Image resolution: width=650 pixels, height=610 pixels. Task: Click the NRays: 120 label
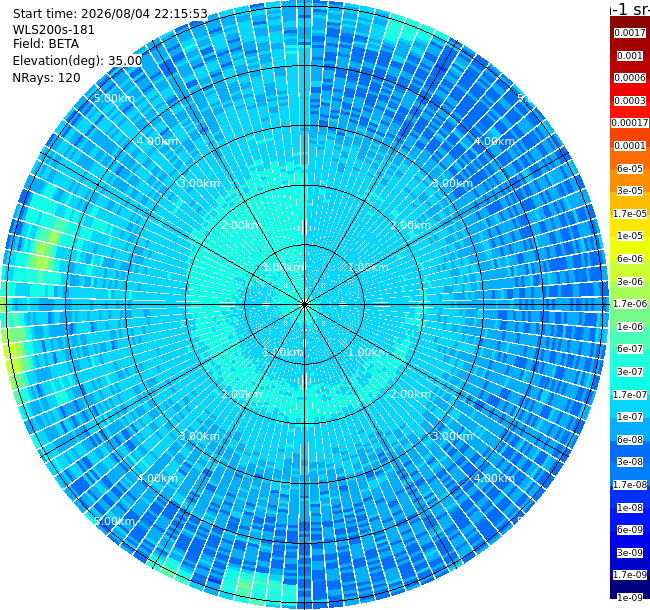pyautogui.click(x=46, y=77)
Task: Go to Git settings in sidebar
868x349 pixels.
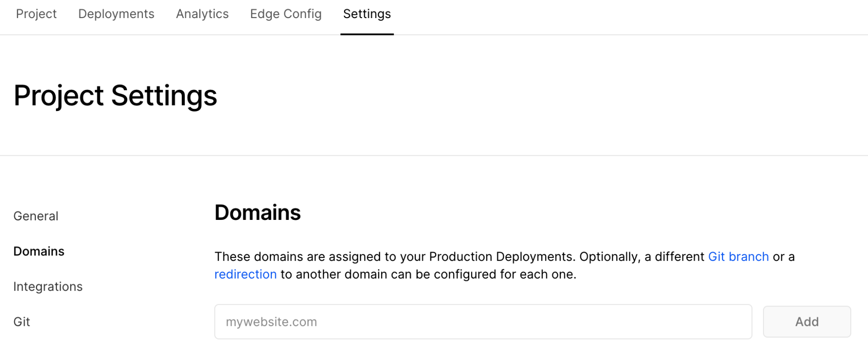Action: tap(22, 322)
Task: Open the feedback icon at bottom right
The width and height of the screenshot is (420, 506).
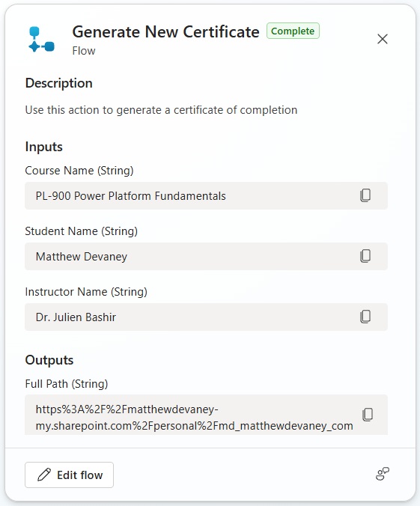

▸ REQUIRED WORK
Output all of the entries verbatim, leaving out any images.

▸ WRITTEN SOLUTION
Image resolution: width=650 pixels, height=610 pixels. Task: Click the NRays: 120 label
pyautogui.click(x=46, y=77)
Task: Go to Git settings in sidebar
868x349 pixels.
Action: tap(22, 322)
Task: Open the feedback icon at bottom right
The width and height of the screenshot is (420, 506).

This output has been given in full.